しかし、いつも笑顔の社内のムードメーカーが同じことを言えば、みんなは納得し、笑顔を心がけようと思うはず。このように、言葉は、その意味するところだけが機能するわけではありません。たとえ正しいことを言ったり、素晴らしいアドバイスをしても、「誰が言うか」によって、相手の心にヒットしたり、しなかったりするものなのです。信頼・信用されていない人の言葉には、誰も耳を傾けません。そのような人の発言は、無駄になるばかりか、ときには反発を買うことすらあります。以上のことからわかるのは、相手に行動してもらうには、まず自分が相手に賛同してもらえる人にならないといけない、ということです。選ばれることも同じです。そのカギを握るのは、周囲の人があなたの行動をどのように思っているか、ということです。

相手から好感が持たれる行動を取っていますか?
相手から信頼される行動をしていますか?
相手から尊敬されるように行動していますか?

相手から選んでもらえる人の話し方には、この三つが重要になります。そして、その三つを手に入れるためには、次の心構えが必要です。

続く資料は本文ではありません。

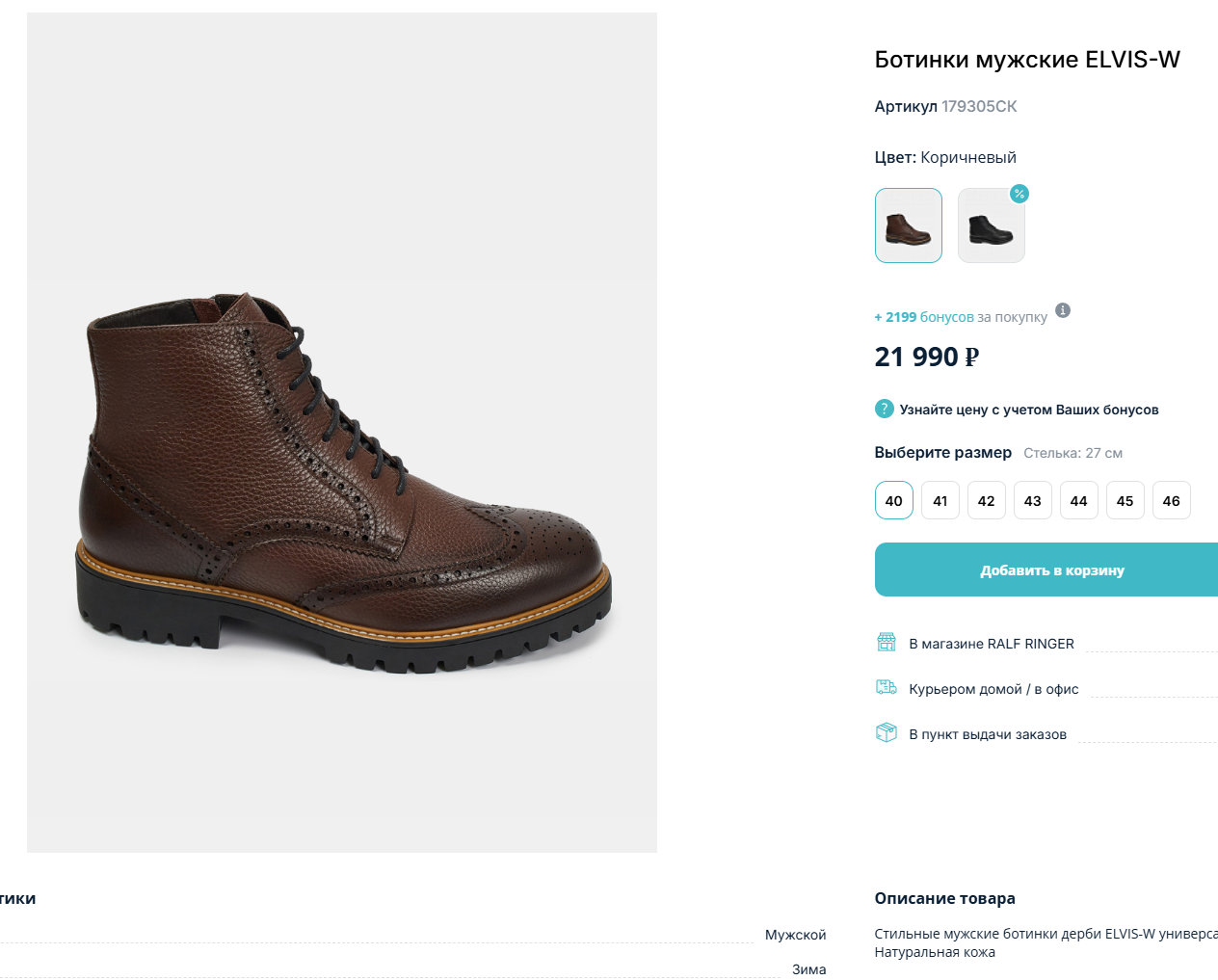Viewport: 1218px width, 980px height.
Task: Click the pickup point box icon
Action: (x=886, y=732)
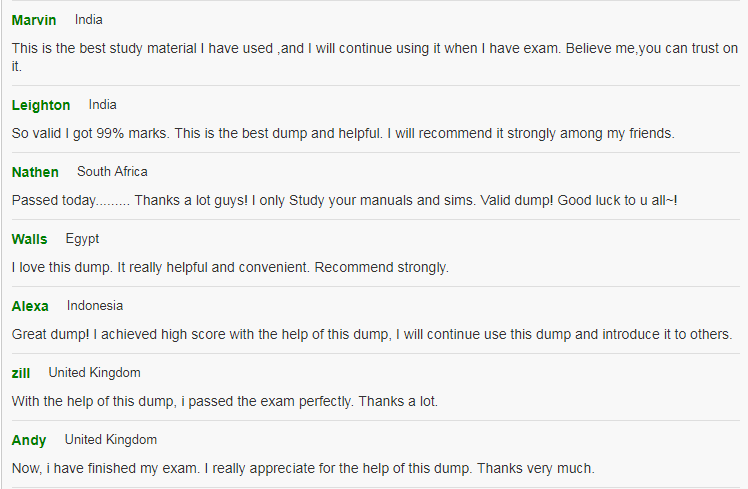
Task: Click Marvin's review about best study material
Action: [375, 57]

好感を持たれたいなら、まず、あなたが相手を好きになること。
信頼されたいなら、まず、あなたが、相手を信頼すること。
尊敬されたいなら、まず、あなたから相手を尊敬すること。

これは宇宙の方程式ともいうべきものです。謙虚な気持ちで、相手の存在価値を認め、信頼し、尊敬するからこそ、相手も自分を認め、好意を持ってくれるようになるのです。求めるだけではだめなのです。選ばれたいと思うなら、この三つを意識し、行動することが不可欠です。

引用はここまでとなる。